Rewrite the lines below, changing "report" to "dashboard" and keeping everything else the same. Leave the pictures out of your answer.

▸ Extracted data:

########

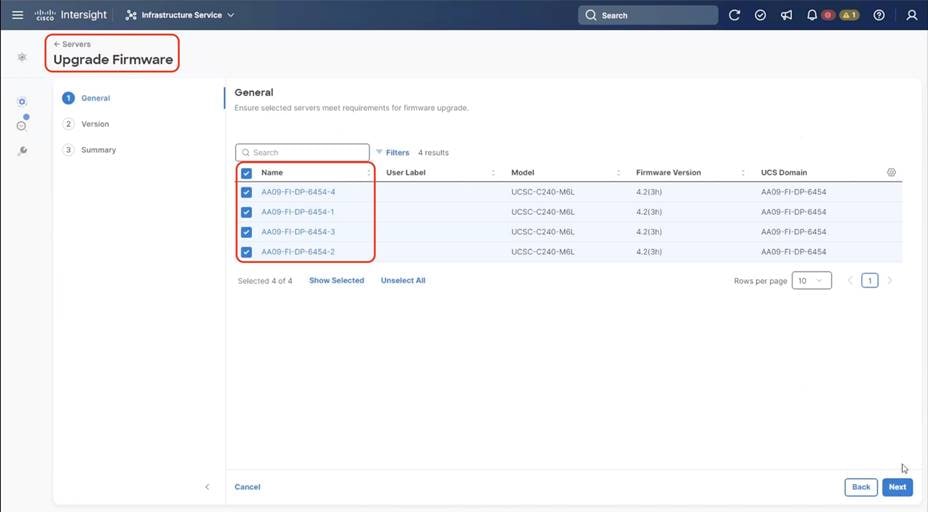Viewport: 928px width, 512px height.
Task: Click the wrench icon in left sidebar
Action: click(x=22, y=150)
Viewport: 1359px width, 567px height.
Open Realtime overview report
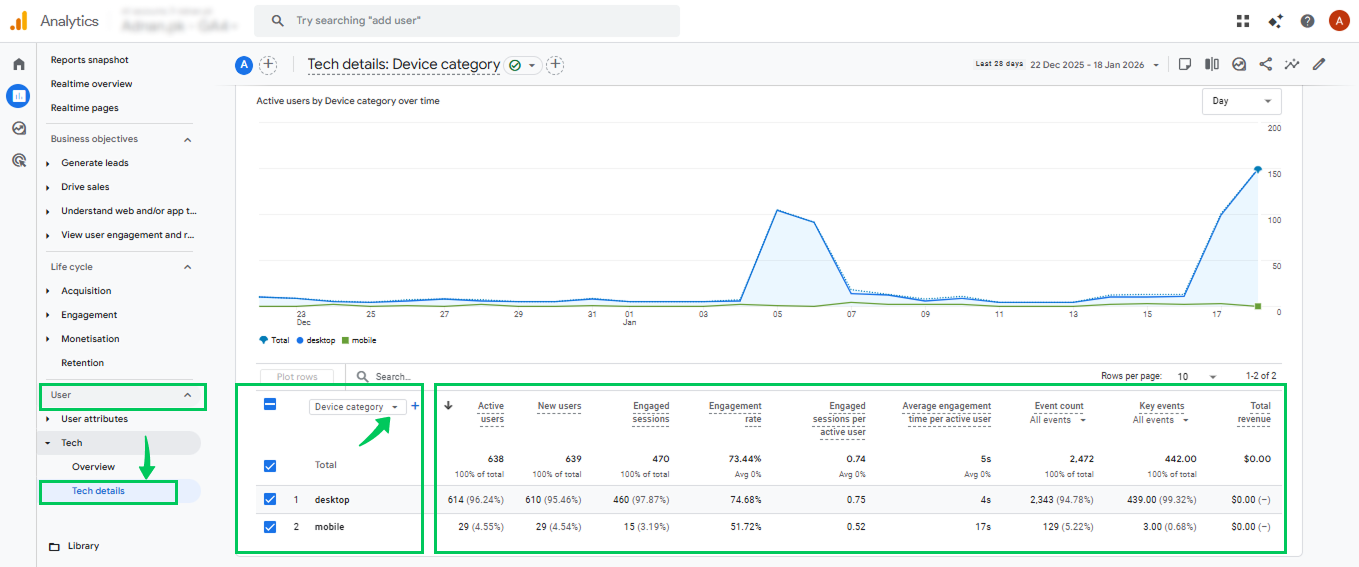tap(91, 84)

########

▸ Result for this exercise:
Viewport: 928px width, 512px height.
Task: Click the wrench icon in left sidebar
Action: click(x=22, y=150)
Viewport: 1359px width, 567px height.
Open Realtime overview dashboard
tap(91, 84)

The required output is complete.